*SHORT TASK*
Answer these from the Massasoit Community College profile:
(a) What is the college's motto?
(b) Whom is the college named for?
(c) How many students did it have in fall 2022?

** start of SELECTION **

Massasoit Community College
- Motto: Endurance and Faith
- Type: Public community college
- Established: 1966; 60 years ago
- Accreditation: NECHE
- President: Bill Mitchell
- Administrative staff: 300+
- Students: 4,810 (fall 2022)
- Location: Brockton, Middleboro, and Canton, Massachusetts, United States 42°11′0.35″N 71°6′14.23″W﻿ / ﻿42.1834306°N 71.1039528°W
- Campus: Urban, 100 acres (0.40 km^{2}) Suburban, 18 acres;
- Nickname: Warriors
- Website: www.massasoit.edu

= Massasoit Community College =

Public community college in Brockton, Massachusetts, US

Massasoit Community College is a public community college in Brockton, Massachusetts. It was founded in 1966 and named for Massasoit, the Great Sachem of the Wampanoag. Massasoit Community College is accredited by the New England Commission of Higher Education. It also has campuses in Middleboro and Canton.

** end of SELECTION **
** start of STORED DATA **

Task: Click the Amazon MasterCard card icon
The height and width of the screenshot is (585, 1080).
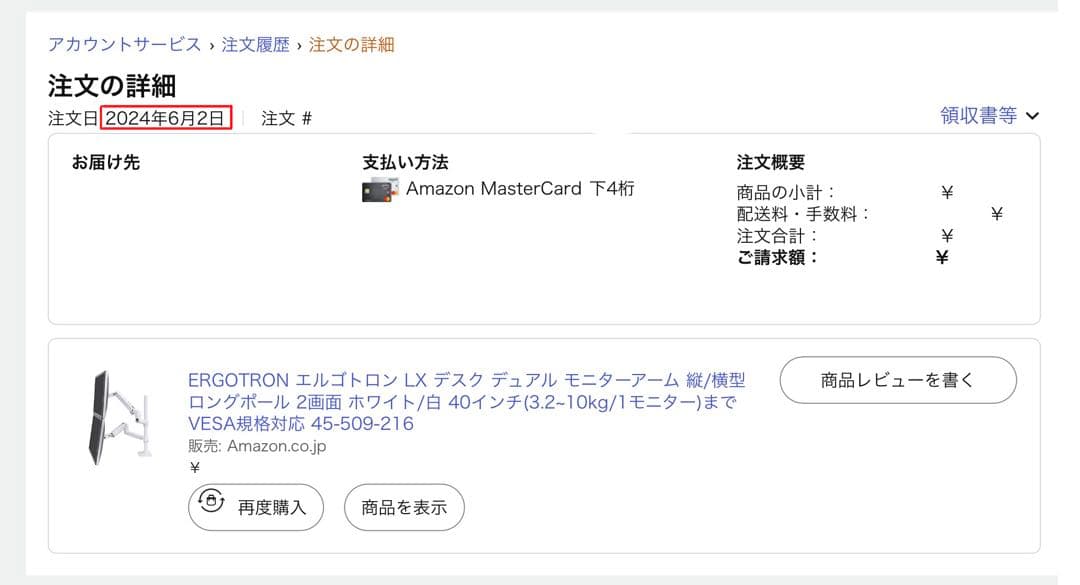Action: (380, 190)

** end of STORED DATA **

*WORKED ANSWER*
(a) Endurance and Faith
(b) Massasoit, the Great Sachem of the Wampanoag
(c) 4,810